One thing that bothered me about the initial reviews of Castro 2 was that they left the impression that you have to go through the triage procedure, even for those podcasts where you listen to every episode. That’s not the case. Although starting in the inbox is the default, you can change the settings for certain podcasts to go straight to the top (or bottom) of the queue.
In my set of subscriptions, new episodes of In Our Time, 99% Invisible, and Slate’s Political Gabfest go straight to the top of the playback queue. I never skip an episode. The Talk Show, on the other hand, too often has guests that offer no insight,1 so it gets the triage treatment. So does The Incomparable, although I’m beginning to think that’s a mistake. I set it up so new episodes would go to the inbox because I thought I wouldn’t want to listen to episodes about books and movies I haven’t read or seen. But I’ve found that I so rarely skip an episode, it isn’t worth the triage step.
The downsides to Castro that most reviewers mentioned back in August still hold true:
- Speeded-up playback in Castro is nowhere near the quality of speeded-up playback in Overcast or Pocket Casts. And it has nothing like Overcast’s Voice Boost feature. These deficiencies don’t affect me because I always listen at normal speed and the shows I subscribe to tend to be recorded with fairly uniform levels among the guests.
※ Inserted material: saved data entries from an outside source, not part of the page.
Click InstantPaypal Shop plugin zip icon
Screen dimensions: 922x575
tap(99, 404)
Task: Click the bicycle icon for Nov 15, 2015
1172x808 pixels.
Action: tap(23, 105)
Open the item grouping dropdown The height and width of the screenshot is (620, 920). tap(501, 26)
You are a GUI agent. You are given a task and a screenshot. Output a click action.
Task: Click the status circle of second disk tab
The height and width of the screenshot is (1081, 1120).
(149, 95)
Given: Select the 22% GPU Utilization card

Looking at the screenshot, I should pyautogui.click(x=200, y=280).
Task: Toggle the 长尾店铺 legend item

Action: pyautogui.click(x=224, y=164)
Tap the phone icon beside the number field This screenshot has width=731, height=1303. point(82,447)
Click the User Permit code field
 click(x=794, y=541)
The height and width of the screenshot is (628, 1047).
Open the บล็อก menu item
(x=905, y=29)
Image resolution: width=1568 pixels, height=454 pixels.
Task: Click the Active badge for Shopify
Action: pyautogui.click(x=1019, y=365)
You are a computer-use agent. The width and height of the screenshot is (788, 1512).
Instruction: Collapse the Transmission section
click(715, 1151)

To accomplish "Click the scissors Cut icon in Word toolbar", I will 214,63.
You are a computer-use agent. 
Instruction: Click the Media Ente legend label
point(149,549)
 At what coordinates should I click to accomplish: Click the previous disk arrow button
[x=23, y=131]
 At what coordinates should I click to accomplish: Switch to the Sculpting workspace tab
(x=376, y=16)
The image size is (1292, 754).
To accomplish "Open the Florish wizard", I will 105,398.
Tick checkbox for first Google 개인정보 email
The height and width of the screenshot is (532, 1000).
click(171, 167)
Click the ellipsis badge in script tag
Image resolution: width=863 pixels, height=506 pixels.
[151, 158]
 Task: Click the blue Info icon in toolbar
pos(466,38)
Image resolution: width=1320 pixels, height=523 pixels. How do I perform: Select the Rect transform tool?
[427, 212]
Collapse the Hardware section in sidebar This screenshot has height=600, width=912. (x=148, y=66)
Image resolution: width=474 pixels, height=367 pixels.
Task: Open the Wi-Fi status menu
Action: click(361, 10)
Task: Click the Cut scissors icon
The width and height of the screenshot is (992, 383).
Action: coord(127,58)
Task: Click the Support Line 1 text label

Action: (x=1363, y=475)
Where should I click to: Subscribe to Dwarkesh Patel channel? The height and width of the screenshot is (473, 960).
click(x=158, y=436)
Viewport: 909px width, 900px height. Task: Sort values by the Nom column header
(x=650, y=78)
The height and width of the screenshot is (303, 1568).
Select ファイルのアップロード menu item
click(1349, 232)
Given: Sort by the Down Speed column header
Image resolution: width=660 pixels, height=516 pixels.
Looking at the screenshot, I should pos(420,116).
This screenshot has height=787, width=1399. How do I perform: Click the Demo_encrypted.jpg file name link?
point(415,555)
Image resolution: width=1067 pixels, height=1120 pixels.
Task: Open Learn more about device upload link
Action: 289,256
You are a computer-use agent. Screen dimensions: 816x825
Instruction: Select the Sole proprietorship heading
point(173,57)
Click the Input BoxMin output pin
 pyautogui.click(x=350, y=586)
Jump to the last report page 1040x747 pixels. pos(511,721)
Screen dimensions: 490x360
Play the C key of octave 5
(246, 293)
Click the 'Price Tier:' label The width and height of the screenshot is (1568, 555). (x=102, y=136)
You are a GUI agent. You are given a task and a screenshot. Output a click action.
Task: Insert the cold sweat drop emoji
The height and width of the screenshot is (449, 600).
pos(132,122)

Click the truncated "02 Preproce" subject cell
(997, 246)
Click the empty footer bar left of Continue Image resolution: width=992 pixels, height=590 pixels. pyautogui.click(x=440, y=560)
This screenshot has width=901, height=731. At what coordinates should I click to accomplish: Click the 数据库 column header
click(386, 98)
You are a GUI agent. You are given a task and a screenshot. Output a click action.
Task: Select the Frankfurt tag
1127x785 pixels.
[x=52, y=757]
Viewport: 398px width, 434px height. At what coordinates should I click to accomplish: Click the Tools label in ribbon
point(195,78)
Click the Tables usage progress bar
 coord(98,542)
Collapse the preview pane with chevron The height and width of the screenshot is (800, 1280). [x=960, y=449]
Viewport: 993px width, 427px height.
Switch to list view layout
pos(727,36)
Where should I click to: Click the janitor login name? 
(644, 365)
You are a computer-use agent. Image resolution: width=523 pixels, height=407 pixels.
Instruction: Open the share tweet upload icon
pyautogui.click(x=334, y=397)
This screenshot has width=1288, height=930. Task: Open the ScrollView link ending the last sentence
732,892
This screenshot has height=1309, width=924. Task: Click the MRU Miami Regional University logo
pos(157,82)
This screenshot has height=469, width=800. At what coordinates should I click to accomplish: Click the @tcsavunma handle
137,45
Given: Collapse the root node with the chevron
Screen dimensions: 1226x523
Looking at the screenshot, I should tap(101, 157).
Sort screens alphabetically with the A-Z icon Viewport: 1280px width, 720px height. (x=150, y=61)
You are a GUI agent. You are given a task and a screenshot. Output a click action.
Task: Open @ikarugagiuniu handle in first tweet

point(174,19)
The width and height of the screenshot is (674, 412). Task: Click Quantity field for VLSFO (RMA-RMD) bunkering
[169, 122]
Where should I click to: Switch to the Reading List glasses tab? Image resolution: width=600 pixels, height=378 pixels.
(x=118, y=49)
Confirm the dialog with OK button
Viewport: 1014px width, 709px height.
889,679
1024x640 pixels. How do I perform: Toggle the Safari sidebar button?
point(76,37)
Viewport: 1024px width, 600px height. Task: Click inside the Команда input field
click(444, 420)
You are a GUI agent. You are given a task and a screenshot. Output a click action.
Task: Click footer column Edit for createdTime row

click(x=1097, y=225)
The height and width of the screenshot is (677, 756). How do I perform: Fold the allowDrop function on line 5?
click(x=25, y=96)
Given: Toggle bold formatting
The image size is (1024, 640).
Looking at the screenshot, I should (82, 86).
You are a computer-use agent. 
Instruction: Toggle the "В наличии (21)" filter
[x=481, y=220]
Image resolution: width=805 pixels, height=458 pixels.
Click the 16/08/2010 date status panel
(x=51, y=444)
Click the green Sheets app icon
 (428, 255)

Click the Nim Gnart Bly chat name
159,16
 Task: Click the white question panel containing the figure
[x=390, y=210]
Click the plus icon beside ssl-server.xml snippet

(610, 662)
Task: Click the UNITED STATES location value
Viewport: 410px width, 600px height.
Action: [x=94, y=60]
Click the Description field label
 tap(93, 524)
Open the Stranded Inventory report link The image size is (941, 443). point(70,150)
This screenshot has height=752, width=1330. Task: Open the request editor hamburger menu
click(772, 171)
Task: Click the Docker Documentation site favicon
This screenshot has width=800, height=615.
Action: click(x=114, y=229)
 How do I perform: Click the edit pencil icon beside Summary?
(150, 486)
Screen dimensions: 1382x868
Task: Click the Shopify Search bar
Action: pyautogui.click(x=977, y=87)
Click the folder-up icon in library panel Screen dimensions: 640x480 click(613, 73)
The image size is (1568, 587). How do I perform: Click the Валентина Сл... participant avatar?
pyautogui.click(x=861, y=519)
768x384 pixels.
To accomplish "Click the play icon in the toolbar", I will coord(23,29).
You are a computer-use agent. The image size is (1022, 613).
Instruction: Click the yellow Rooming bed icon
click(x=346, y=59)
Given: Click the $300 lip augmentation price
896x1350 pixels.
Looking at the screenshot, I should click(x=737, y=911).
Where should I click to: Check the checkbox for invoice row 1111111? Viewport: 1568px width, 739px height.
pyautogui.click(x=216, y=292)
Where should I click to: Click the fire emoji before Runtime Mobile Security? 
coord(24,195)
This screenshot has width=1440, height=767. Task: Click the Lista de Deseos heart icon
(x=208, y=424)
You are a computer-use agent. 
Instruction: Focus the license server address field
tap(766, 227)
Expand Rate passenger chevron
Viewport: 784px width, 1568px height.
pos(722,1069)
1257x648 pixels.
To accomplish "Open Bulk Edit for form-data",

- Podcast discovery in Castro pales in comparison to discovery in other apps. Again, this doesn’t bother me, because I learn about new shows from Twitter and blogs. And I’m really subscribed to too many shows as it is.
I’ve been pretty promiscuous in my use of podcast players. Only Downcast and Overcast have stuck for more than a year (and I used Downcast back when there were few decent alternatives). Supertop could make a UI change to Castro tomorrow that sours me on it. But right now, Castro fits my way of listening better than the others.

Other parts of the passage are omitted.